At COP26 in Glasgow, Costa Rica, Colombia, Ecuador, and Panama made headlines with their announcement that the four countries are now working together to expand and connect marine protection covering over 500,000 km2 of ocean.
The Eastern Tropical Marine Corridor stretches from the rich breeding and feeding grounds around Malpelo Island, the Cocos Ridge, and the Cordillera de Coiba seamounts, to the Galapagos Islands that inspired Charles Darwin’s theory of evolution.
The UK will invest an initial £2m of UK Aid though the World Bank’s PROBLUE fund, and deploy marine experts to provide technical assistance through our Ocean Country Partnership Programme.
This initiative is supported by the UK’s newly established Blue Planet Fund. Speaking at a meeting of the Forum of Ministers of Environment of Latin America and the Caribbean in Costa Rica, Lord Goldsmith said:
“I commend and thank Costa Rica, Colombia, Ecuador, and Panama for their leadership.

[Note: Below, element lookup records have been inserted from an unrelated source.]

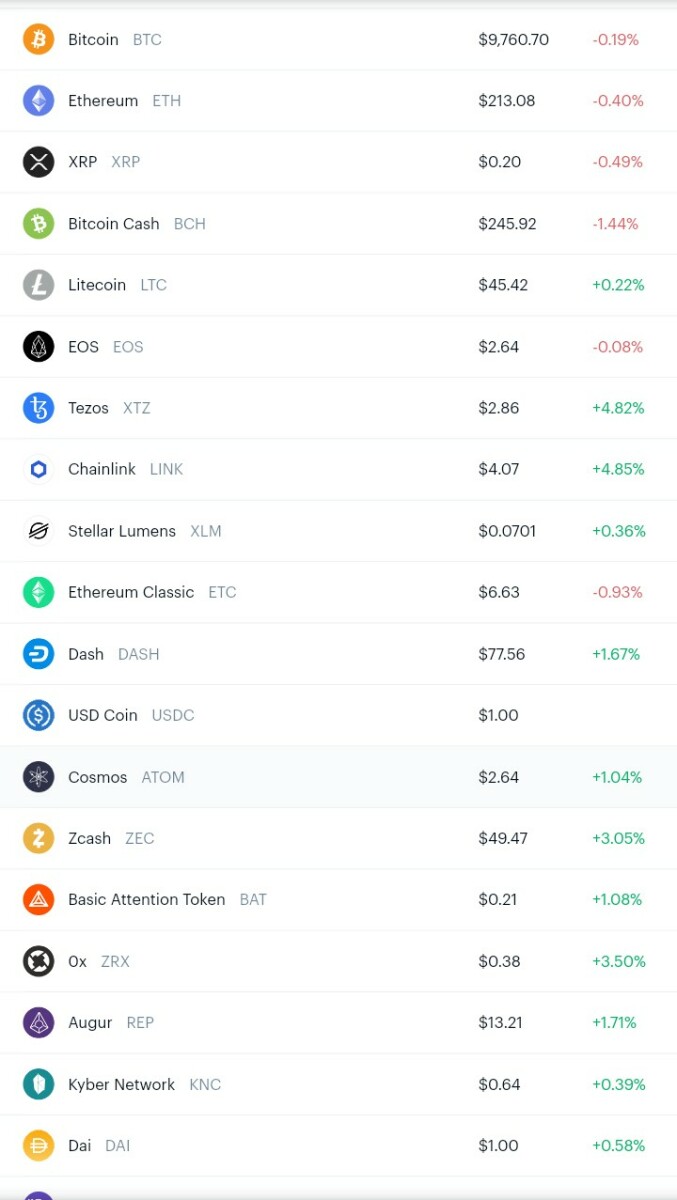The image size is (677, 1200).
Task: Select the Ethereum diamond icon
Action: pos(38,101)

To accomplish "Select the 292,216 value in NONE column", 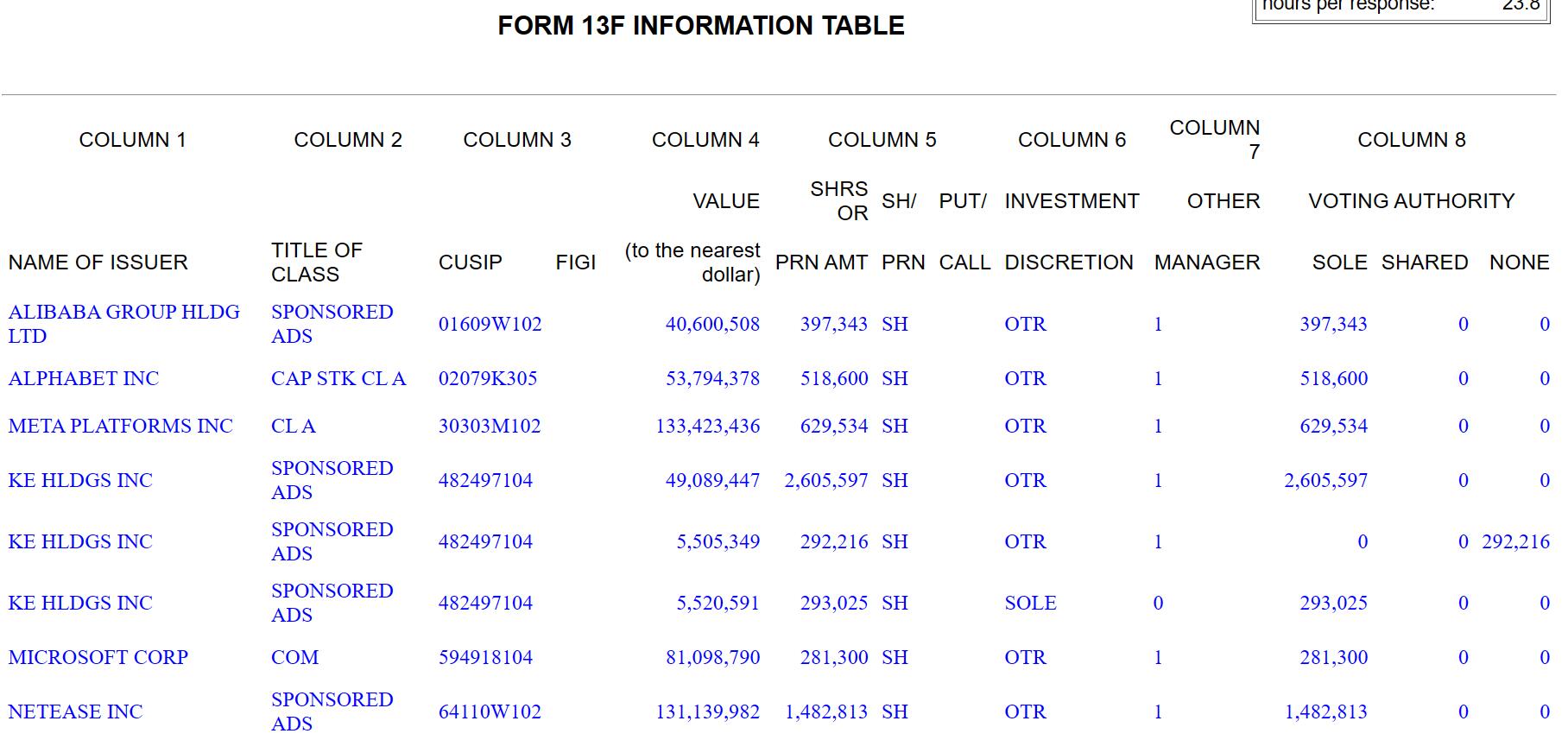I will coord(1515,541).
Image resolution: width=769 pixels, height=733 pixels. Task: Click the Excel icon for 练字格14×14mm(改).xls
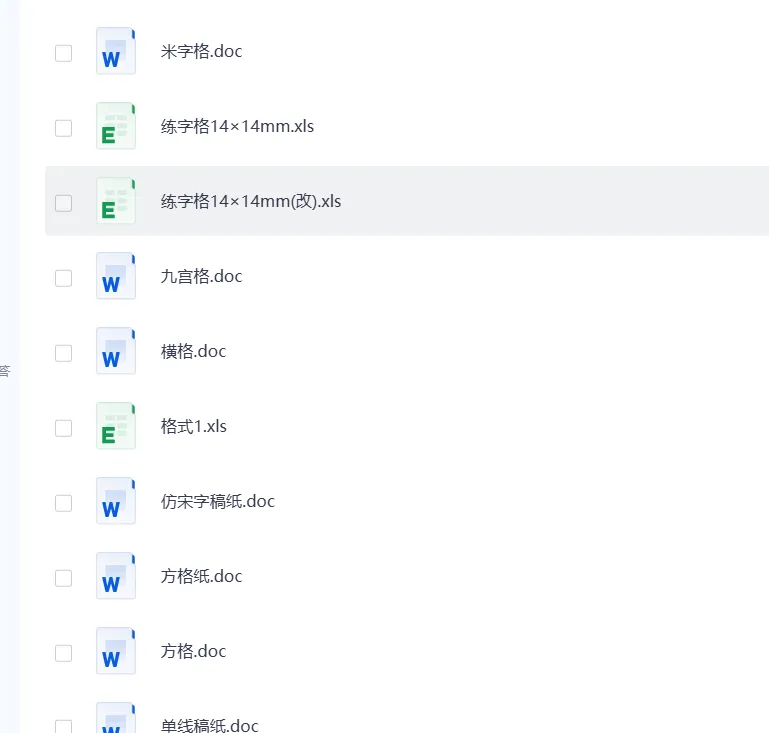click(x=116, y=201)
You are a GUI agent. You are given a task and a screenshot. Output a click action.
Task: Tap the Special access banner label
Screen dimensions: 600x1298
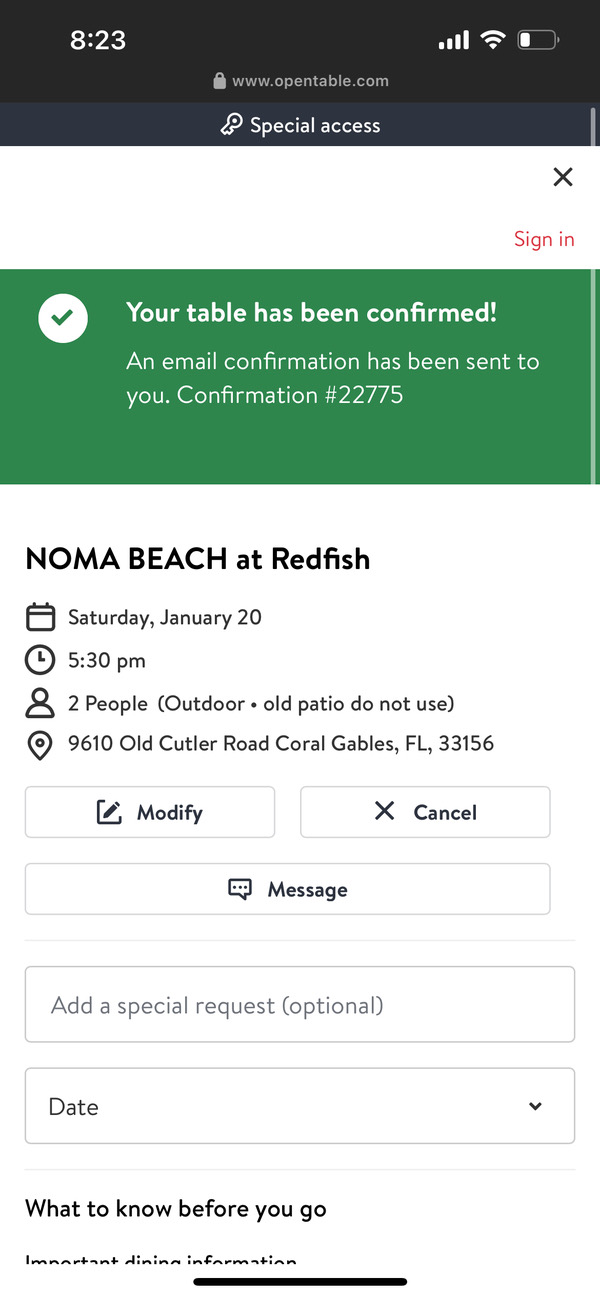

This is exactly the sort of ambition and cooperation we need now.
I am delighted that the UK will be supporting this inspiring initiative through our newly established Blue Planet Fund, drawing on decades of experience protecting an area of ocean larger than India around the UK Overseas Territories.
The Eastern Tropical Marine Corridor is set to become the largest transboundary marine protected area in the world, taking us closer to protecting at least 30% of the global ocean by 2030 – a UK-led campaign backed by over 100 countries.”